Nothing but the lines from the first line of the entries through the line with "Click the 09:00 time label on the x-axis" should appear in the answer, transcribed exactly and free of pictures.

» Collected data entries
※ ※ ※

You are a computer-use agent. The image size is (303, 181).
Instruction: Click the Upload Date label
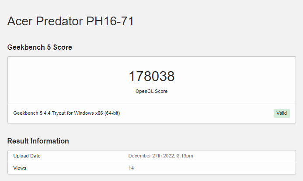click(x=27, y=156)
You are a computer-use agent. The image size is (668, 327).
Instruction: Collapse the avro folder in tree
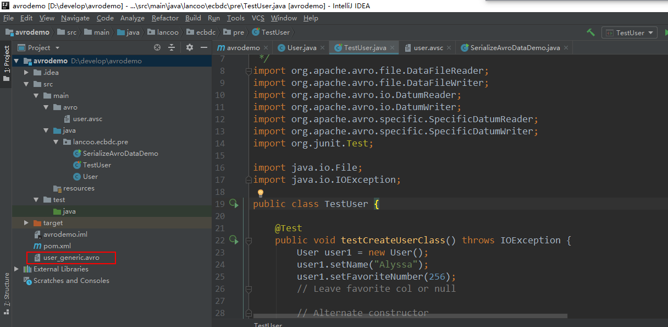[46, 107]
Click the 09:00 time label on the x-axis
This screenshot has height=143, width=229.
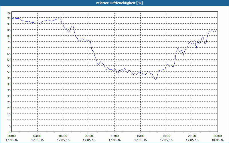[89, 136]
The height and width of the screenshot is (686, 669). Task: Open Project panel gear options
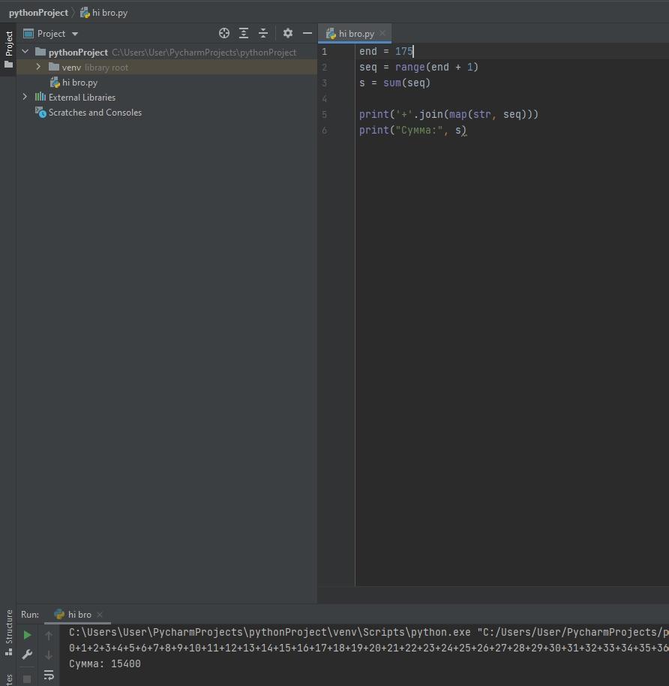[287, 33]
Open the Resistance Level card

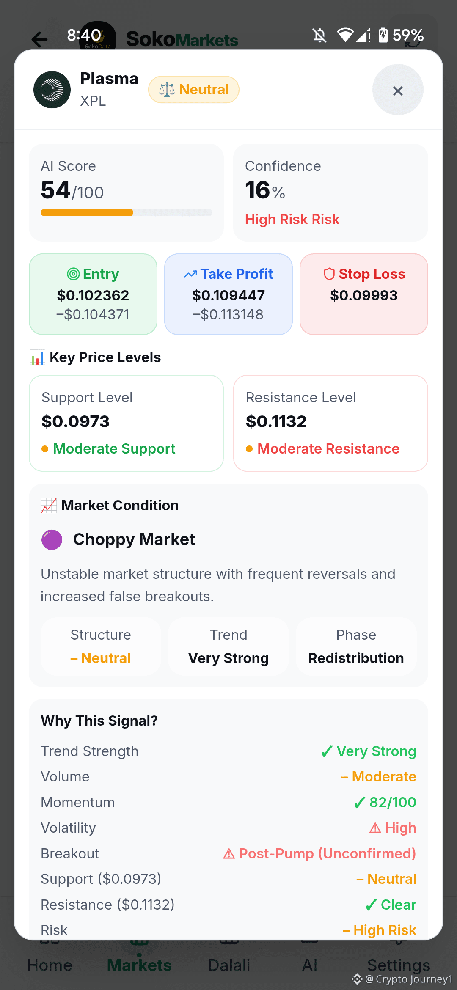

※ ※ ※

» Result for this task
You are a computer-use agent. The image size is (303, 181).
Instruction: Click the Upload Date label
click(x=27, y=156)
You are a computer-use agent. The image size is (668, 327).
Instruction: Collapse the avro folder in tree
[46, 107]
Click the 09:00 time label on the x-axis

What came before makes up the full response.